The invention relates to a K-means station area division method based on space-time influence distance, S100 obtains the travel data of a certain urban rail transit, and preprocesses the data; s200 all the sites xiAs a clustering data set omega, randomly selecting a site as an initial clustering center, and then sequentially selecting K clustering centers; s300, calculating the space-time influence distance from each station to each clustering center point, and dividing the stations into the classes of the clustering centers when the space-time influence distance from the station to which clustering center point is the smallest; s400, aiming at each category after the re-division, newly calculating the clustering center of the category; s500, repeating S300 and S400 until the position of the clustering center of each category is not changed any more, and outputting the clustering center and all the sites in each category.
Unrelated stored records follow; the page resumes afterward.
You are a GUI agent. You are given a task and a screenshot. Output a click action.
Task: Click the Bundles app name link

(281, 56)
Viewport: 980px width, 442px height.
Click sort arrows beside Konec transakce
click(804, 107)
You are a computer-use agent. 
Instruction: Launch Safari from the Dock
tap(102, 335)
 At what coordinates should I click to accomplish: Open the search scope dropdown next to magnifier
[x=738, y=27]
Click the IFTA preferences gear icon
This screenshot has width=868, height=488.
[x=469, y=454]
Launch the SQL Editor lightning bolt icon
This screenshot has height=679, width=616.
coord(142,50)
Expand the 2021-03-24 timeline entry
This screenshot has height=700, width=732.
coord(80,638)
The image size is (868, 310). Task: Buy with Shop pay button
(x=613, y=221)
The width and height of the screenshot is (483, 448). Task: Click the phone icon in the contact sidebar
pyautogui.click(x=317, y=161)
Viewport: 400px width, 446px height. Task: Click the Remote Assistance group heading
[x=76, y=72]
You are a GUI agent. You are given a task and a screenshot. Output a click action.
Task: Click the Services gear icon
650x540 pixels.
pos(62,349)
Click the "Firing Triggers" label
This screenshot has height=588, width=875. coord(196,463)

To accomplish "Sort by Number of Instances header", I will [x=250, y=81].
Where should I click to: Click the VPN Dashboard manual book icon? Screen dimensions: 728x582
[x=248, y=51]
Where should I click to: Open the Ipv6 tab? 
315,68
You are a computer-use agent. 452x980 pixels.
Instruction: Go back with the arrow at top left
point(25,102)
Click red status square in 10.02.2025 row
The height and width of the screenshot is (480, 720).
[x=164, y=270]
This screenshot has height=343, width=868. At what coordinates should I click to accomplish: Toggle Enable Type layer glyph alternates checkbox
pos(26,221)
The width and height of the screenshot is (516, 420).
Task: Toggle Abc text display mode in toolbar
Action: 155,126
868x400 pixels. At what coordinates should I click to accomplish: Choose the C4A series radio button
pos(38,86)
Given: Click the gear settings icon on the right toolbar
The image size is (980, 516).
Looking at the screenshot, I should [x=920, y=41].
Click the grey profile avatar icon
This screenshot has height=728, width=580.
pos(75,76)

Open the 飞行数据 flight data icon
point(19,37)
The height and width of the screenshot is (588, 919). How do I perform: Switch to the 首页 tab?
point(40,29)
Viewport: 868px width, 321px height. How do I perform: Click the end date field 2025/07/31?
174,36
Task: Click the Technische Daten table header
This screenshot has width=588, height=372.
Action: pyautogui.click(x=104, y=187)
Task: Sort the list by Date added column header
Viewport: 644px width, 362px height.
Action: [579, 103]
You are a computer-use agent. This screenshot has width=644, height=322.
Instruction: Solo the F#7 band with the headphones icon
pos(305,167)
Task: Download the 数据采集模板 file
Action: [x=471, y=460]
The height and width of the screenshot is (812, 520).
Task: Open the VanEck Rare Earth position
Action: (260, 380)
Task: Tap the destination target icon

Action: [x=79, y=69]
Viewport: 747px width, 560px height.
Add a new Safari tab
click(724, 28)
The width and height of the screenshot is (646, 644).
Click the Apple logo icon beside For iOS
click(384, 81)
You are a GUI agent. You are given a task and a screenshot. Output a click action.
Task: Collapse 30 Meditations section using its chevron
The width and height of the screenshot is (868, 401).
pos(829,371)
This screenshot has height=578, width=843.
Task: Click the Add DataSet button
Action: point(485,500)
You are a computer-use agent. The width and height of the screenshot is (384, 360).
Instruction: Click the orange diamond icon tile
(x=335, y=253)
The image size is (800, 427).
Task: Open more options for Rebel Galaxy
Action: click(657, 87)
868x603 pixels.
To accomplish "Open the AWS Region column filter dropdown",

The classification method not only considers the spatial positions among the sites, but also considers the actual positions among the sites, so that the classification is more accurate.

Description

K-means station area division method based on space-time influence distance
Technical Field
The invention relates to a method for predicting rail passenger flow, in particular to a method for dividing K-means station areas based on space-time influence distances.
Background
At present, under the large environment of vigorously developing urban rail transit all over the world, the proportion of passenger capacity occupied by the urban rail transit in urban public transit is larger and larger. The increase of urban rail transit passenger flow brings great challenges for new development opportunities of urban rail transit bands.
The networking complexity of urban rail transit is continuously increased, the future traffic trend analysis is more and more emphasized, and based on the analysis result of passenger flow prediction, a traffic operation plan can be made, and early warning of congestion or abnormity is made to improve the operation efficiency and the service quality of rail transit, so that the urban rail transit becomes one of key technologies of an Intelligent Transportation System (ITS). However, since passenger flow is affected by various factors such as weather, holidays, geographical positions and the like, high nonlinearity and uncertainty bring huge challenges to passenger flow prediction. In order to be able to orchestrate the overall planning of the track, better regional traffic prediction needs to be achieved. The city regional passenger flow measurement needs a scientific and effective city site regional classification method to ensure the effectiveness of prediction.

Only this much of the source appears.